··· TEXTO EXTRAÍDO ···

Este encare ensayístico aparece hoy en día como una debilidad, pero, aun así, tenía la virtud de proponer un programa de construcción de una sociedad, en momento en que tenía un estado todavía incipiente. La denominación “sociología” se asociaba a la idea de dar cuenta de la sociedad existente y eventualmente de colaborar de alguna manera con la construcción de un nuevo orden social quizá más justo, y sobre todo más integrado.

Es interesante que el tratamiento de estos temas generales se hacía articulado a la búsqueda de “soluciones” a grandes problemas y, por lo tanto, sin ningún ánimo especulativo de tipo filosófico sino impregnado de un estilo pragmático, con una vocación a ser profesionalizante. El encare de los Varela (José Pedro y Jacobo), orientados al desarrollo de la educación a través de la educación pública, y el de Ángel Floro Costa inscribiendo su mirada en un positivismo orientado a introducir la idea de desarrollo en la sociedad uruguaya son ejemplo de esta corriente de pensadores sociales del fin de siglo XIX, estilo que se prolongará algo así como cincuenta años más. En estos pensadores, el “soporte” de sus ideas es la riqueza de su retórica, y no la descripción empírica “objetivante” la que motivaba sus reflexiones. Es cierto que estos ensayos a veces se apoyaban en una sociología académica y libresca, con vocación erudita, que se dictaba en las cátedras de Sociología de la Universidad en estos años.

··· DATOS PROPORCIONADOS ···

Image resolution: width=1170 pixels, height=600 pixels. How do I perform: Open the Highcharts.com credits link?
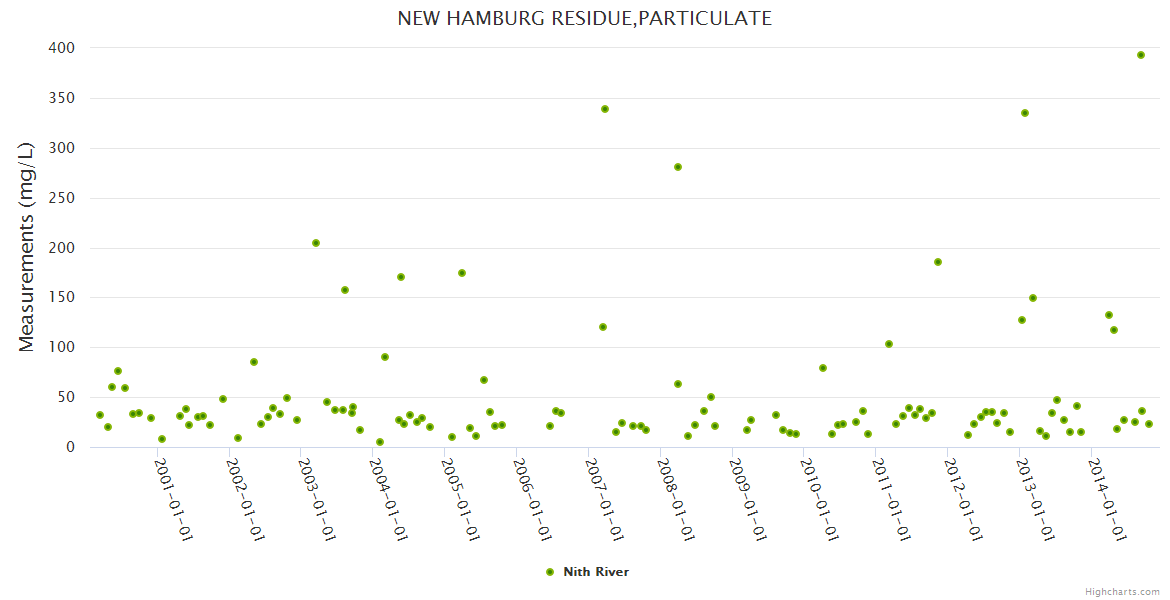tap(1122, 591)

···

Cita completo y sin cambios el texto de más arriba sobre el pensamiento social uruguayo de fines del siglo XIX.

Este encare ensayístico aparece hoy en día como una debilidad, pero, aun así, tenía la virtud de proponer un programa de construcción de una sociedad, en momento en que tenía un estado todavía incipiente. La denominación “sociología” se asociaba a la idea de dar cuenta de la sociedad existente y eventualmente de colaborar de alguna manera con la construcción de un nuevo orden social quizá más justo, y sobre todo más integrado.

Es interesante que el tratamiento de estos temas generales se hacía articulado a la búsqueda de “soluciones” a grandes problemas y, por lo tanto, sin ningún ánimo especulativo de tipo filosófico sino impregnado de un estilo pragmático, con una vocación a ser profesionalizante. El encare de los Varela (José Pedro y Jacobo), orientados al desarrollo de la educación a través de la educación pública, y el de Ángel Floro Costa inscribiendo su mirada en un positivismo orientado a introducir la idea de desarrollo en la sociedad uruguaya son ejemplo de esta corriente de pensadores sociales del fin de siglo XIX, estilo que se prolongará algo así como cincuenta años más. En estos pensadores, el “soporte” de sus ideas es la riqueza de su retórica, y no la descripción empírica “objetivante” la que motivaba sus reflexiones. Es cierto que estos ensayos a veces se apoyaban en una sociología académica y libresca, con vocación erudita, que se dictaba en las cátedras de Sociología de la Universidad en estos años.